Вся церемония заключалась в благолепной, коротенькой речи Николая, затем Жорик доставал из стопки, лежащей под охраной Володьки, открытку и вручал её человеку. Некоторые чересчур сознательные подданные все порывались целовать руку царевичу, но Николай попытки пресекал, ласково предлагая не задерживать мероприятие.
— Вот и Хоменко, — среагировал первым Химик, как более сосредоточенный на обстановке, пока Историк занимался очередным служкой.
— Приваландал аспид, — подделался под простонародный говорок Историк, — скоро будем стричь под гребенку.
Хоменко получив свою открытку расцвел, подкрутил ус и распылился к любви к царствующему дому. Борода его мелко тряслась, нос преданно раздувался в такт речи, щеки неистово алели, но глаза смотрели цепко и внимательно, словно у дилера на Новый Год с невыполненным планом.
Что в мешке у Санты? — обозвал этот взгляд Химик, — антидепрессанты!
— Была бы голова — отрастет и борода, — милостиво согласился Николай универсальной поговоркой с вышеизложенной речью пристава и махнул неопределенно рукой.
Хоменко сменил следующий служитель Аничкова дворца. Наградив открытками для верности еще двоих человек Николай, — заметив краем глаза, как Хоменко присел за столик и предался гастрономическому эпикурейству — решился.
— Николай Александрович, выручай, мне необходима ретирада, — безапелляционно заявил царевич камердинеру. — Жорик, заменяешь меня, толкаешь коротенькую речь. Радциг, ты вручаешь открытку. Володька, как и прежде, стережет наши бесценные письмена. Я — скоренько!
С этими словами Николай размеренными шагами устремился к дверям.
Операцию «Фляжка, опий, много бабла» прошу считать открытой, — анонсировал Историк. Химик начал про себя отчет.

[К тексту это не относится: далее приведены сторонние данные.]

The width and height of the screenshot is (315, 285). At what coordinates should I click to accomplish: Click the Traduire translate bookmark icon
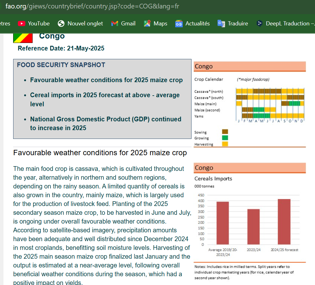point(221,24)
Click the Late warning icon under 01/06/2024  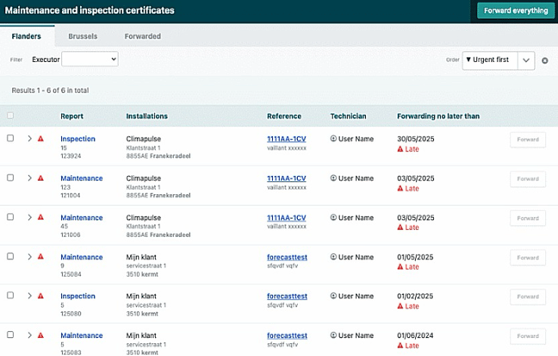(x=400, y=346)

Опоздавшие тянутся ко входу в столовую. Таких осталось несколько человек. Николая они встречают приветственными «ваше высочество, позвольте выразить…», но Николай с улыбкой отмахивается, показывая что некогда и ускоряет шаг.
Поворот. Здание дворца буквой «Н» и хоромы Хоменко находятся на противоположной перекладине буквы от столовой. Удобное место и лифта рядом нет, не шумно. Николай оглядывается — пусто. Замирает — тихо. Вытаскивает из кармана отмычку — не подведите родные.
Вороток входит бесшумно и упирается. Гвоздь начинает цеплять пластины. Несколько подходов. Первая пластина отходит, а мундирчик Николая можно уже выжимать.
— Зато ступора нет, — говорит Химик — со страха потеет, адреналиновый гипергидроз. Ничего и он пройдет с такими приключениями быстро.
Вторая пластина щелкает, и Николай быстро поворачивает ручку. Есть! Он в квартире Хоменко. Нисколько не интересуясь обстановкой Николай, первым дело осматривает гостиную. Вот гардеробный шкафчик — то что нужно. Вот шинель господина пристава, вот и фляжка во внутреннем кармане — один в один с его, «волшебной».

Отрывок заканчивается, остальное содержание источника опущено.